Again, we were successful in working both sides of the balance sheet. We had higher interest income and lower interest expense of both a linked quarter and a year-over-year basis.
Net interest income rose 2% from the fourth quarter of 2011.
Dale Gibbons
Operating expenses increased 5.7% to $44.2 million in the first quarter from the same quarter 1 year ago and 3.2% from the fourth quarter. Our pretax pre-provision income was $31.7 million or 1.86% of average assets, up from $25 million or 1.6% last year.
Our credit loss provision was $13.1 million, which was flat to the fourth quarter. In addition, net loan losses were slightly above that at $14.1 million, which is also the same as the fourth quarter of '11.
Dale Gibbons
Our repossessed asset valuation was $2.7 million.

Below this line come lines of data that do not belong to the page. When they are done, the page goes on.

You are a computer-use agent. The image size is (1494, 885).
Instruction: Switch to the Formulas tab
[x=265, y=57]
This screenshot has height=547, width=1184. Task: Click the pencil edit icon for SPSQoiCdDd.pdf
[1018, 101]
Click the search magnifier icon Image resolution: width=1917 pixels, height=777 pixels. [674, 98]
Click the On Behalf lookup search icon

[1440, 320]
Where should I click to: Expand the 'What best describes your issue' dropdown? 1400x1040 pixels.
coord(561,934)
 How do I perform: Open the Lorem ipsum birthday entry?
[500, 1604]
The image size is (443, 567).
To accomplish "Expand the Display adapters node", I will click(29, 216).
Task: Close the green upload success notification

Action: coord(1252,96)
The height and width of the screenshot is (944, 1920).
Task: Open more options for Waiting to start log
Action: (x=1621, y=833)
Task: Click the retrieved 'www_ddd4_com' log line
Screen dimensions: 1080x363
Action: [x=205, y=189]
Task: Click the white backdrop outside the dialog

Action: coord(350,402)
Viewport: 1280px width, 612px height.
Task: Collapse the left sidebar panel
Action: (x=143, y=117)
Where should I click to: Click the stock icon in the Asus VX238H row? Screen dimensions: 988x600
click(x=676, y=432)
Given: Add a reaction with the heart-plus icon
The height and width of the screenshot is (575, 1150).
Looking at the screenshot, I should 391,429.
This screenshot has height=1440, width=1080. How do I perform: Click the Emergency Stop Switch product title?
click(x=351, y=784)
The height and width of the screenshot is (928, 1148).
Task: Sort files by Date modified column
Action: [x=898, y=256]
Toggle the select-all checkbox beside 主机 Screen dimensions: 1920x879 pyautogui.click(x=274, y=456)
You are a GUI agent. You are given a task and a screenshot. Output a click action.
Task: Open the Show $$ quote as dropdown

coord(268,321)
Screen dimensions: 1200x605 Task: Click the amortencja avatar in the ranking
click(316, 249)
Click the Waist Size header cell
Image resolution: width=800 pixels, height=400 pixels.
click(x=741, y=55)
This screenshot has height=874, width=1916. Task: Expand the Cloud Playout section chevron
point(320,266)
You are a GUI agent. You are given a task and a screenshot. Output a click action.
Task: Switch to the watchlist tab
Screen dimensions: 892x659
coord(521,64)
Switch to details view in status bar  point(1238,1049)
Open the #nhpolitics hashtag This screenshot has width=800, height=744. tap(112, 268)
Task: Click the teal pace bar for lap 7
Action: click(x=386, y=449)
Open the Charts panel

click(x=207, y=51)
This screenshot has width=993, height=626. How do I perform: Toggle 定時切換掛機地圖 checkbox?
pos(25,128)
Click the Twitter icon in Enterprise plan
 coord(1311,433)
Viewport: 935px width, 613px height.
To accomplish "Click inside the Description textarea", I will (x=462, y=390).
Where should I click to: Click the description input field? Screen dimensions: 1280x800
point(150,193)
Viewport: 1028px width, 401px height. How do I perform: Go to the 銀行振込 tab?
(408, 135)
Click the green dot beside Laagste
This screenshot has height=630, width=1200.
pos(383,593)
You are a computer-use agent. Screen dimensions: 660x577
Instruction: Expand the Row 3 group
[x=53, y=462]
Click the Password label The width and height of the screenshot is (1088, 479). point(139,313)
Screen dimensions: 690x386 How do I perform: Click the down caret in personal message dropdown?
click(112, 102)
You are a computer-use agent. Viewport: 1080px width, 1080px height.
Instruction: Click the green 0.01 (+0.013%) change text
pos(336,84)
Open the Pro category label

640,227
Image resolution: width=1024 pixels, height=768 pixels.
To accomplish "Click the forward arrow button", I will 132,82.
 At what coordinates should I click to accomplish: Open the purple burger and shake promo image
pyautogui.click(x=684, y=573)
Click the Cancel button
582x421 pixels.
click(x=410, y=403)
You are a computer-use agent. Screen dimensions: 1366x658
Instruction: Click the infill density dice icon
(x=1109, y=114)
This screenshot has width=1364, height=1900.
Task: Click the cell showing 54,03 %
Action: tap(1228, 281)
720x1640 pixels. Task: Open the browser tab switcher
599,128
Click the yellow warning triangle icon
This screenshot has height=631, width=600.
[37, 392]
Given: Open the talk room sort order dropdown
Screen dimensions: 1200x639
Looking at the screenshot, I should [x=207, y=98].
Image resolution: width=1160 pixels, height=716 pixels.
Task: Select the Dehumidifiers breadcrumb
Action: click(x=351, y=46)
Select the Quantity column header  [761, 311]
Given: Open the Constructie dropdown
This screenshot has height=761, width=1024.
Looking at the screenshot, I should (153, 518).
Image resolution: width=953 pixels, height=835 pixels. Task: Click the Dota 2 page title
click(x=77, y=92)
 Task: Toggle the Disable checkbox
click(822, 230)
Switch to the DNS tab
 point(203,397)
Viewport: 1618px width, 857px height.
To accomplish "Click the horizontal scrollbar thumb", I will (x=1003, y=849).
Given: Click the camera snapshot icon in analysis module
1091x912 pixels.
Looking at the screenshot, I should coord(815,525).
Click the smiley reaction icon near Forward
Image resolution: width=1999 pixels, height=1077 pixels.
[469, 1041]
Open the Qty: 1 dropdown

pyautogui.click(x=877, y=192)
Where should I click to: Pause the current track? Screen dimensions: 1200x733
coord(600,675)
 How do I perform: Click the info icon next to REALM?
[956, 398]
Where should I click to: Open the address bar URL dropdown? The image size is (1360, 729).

It was down from $6.1 million in the first quarter of 2011.
We had a minor charge of $333,000 in trust preferred valuation, which was offset by securities gains, leaving us with pretax income of $15.9 million.
Dale Gibbons
Our income tax rate has fallen during the past year due to an increase in tax exempt income, as well as other tax strategies resulting in net income of $11.3 million and earnings per share of $0.12, which was 4x the $0.03 of 1 year ago.
Dale Gibbons
Along with increasing our net interest income, the margin also rose slightly to 4.53% during the quarter. Noninterest expense increased $1.4 million on a linked quarter basis.
It includes $1 million for director share rewards, as well as a special production incentive for achieving the 10% growth in qualifying SBLF loans, which will maximize our dividend savings. These costs resulted in a back up of the efficiency ratio to 57% from 56.5%.
Excluding these nonrecurring charges, the efficiency ratio would have declined to 55.7%. Notably, the efficiency ratios were flat at the subsidiary banks.
Dale Gibbons
Our pretax pre-provision income continued to decline with our level of 1.86%, still in the trend line to achieving our near-term goal of 2%.
Dale Gibbons
Looking at the drivers of our net interest income, our cash position was essentially flat during the quarter. Investment balances were down modestly, but with a higher portfolio yield rising to 3.13% primarily resulting from our investments in municipal securities rated A or better.
Dale Gibbons
As Ken mentioned, our loan balances increased $146 million during the quarter, but our yields fell 16 basis points. This includes the $71 million of investment-grade municipal leases that yielded on average 2.75%, as well as our $82 million of SBLF loan growth which had a yield of 4.31%, both notably lower than our current portfolio yield of 5.6%.
Dale Gibbons
From the first quarter of last year, loan yields fell 48 basis points, which has been more than offset by an increase in the investment yield of 46 basis points and our decrease in funded cash of 30 basis points. The combination resulted in an increase in the interest margin of 4.35% to 4.53%.
Dale Gibbons
Our problem assets continued the declining trend with year-over-year reductions in watch loans of 35% to $133 million. Classified accruing loans, down 24% to $97 million.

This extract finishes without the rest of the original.